### Requirement
Go to the line below that contains "320x711 pixels.". From there to the end of the records, reproduce each line exactly, except the pictures.
---
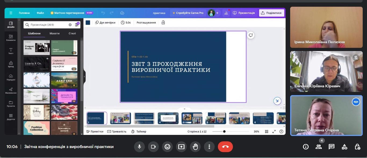367x158 pixels.
Task: Open the Canva main menu
Action: click(x=11, y=13)
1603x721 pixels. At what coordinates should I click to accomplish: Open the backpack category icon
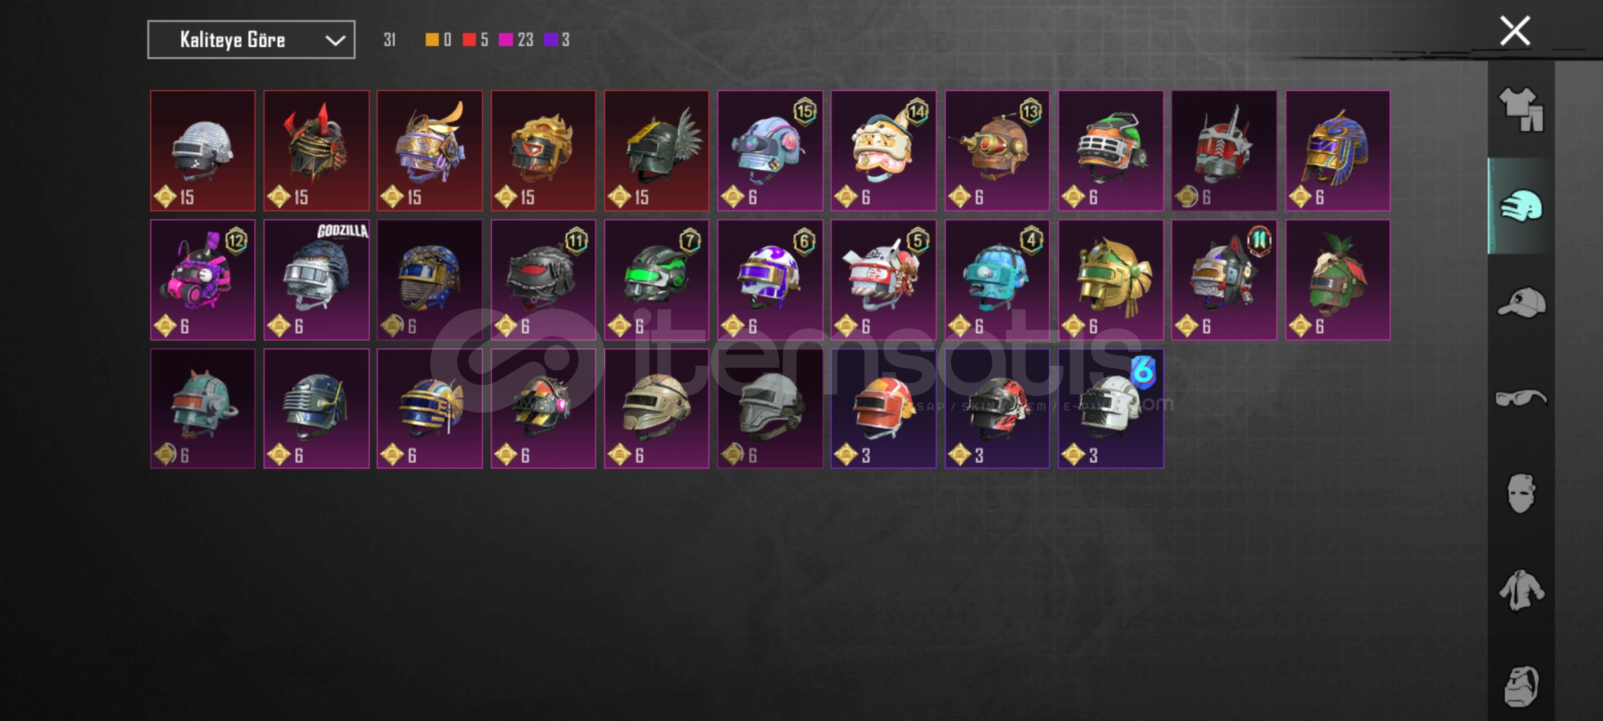point(1521,686)
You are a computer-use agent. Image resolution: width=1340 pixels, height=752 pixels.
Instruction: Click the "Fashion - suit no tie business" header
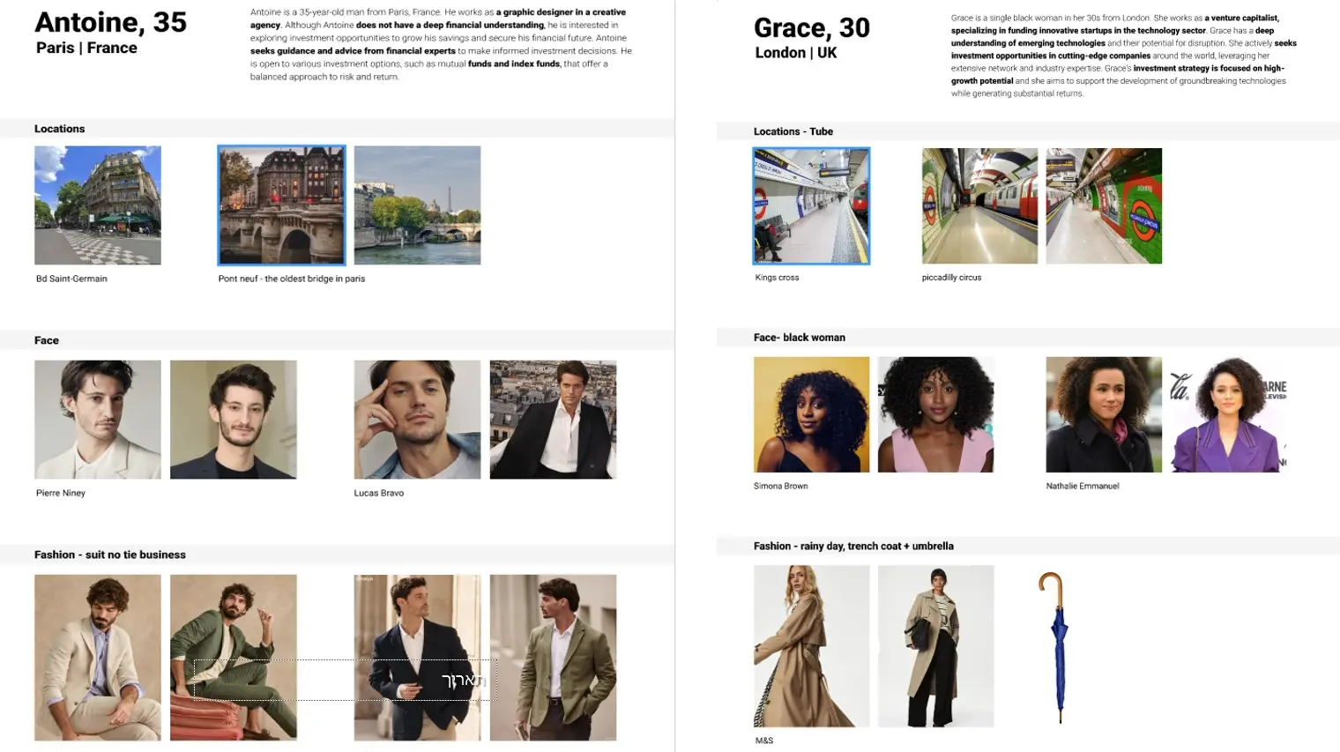pyautogui.click(x=110, y=555)
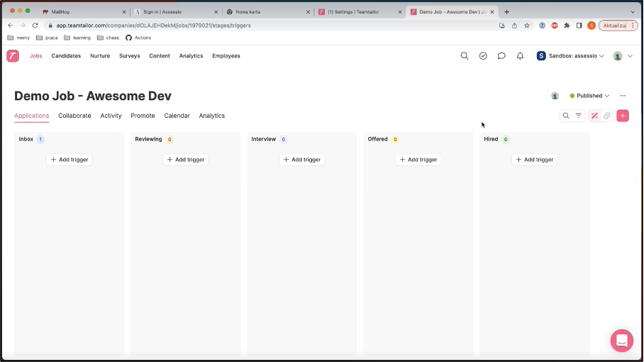Add trigger to the Hired stage

click(x=534, y=160)
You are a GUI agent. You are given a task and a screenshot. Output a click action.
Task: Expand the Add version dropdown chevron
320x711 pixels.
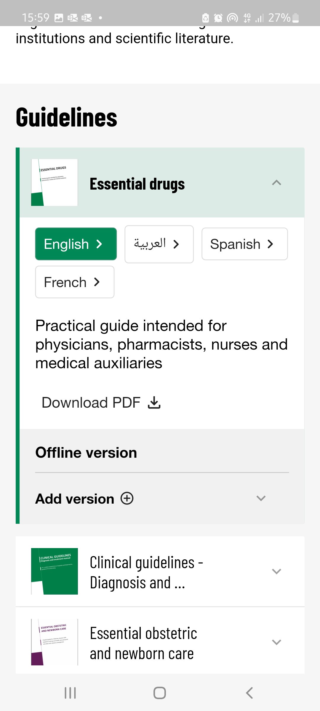click(261, 498)
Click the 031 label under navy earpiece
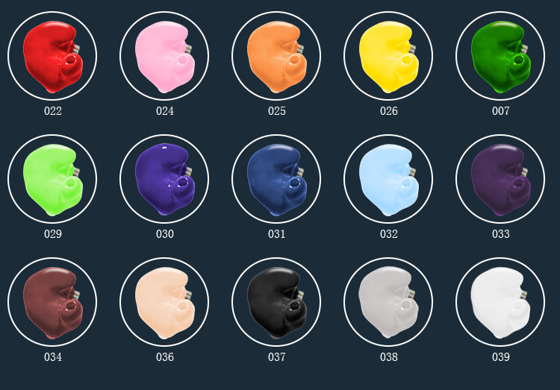This screenshot has width=560, height=390. coord(277,234)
---
### Exercise result
320x711 pixels.
click(261, 498)
Click the 031 label under navy earpiece
This screenshot has width=560, height=390. coord(277,234)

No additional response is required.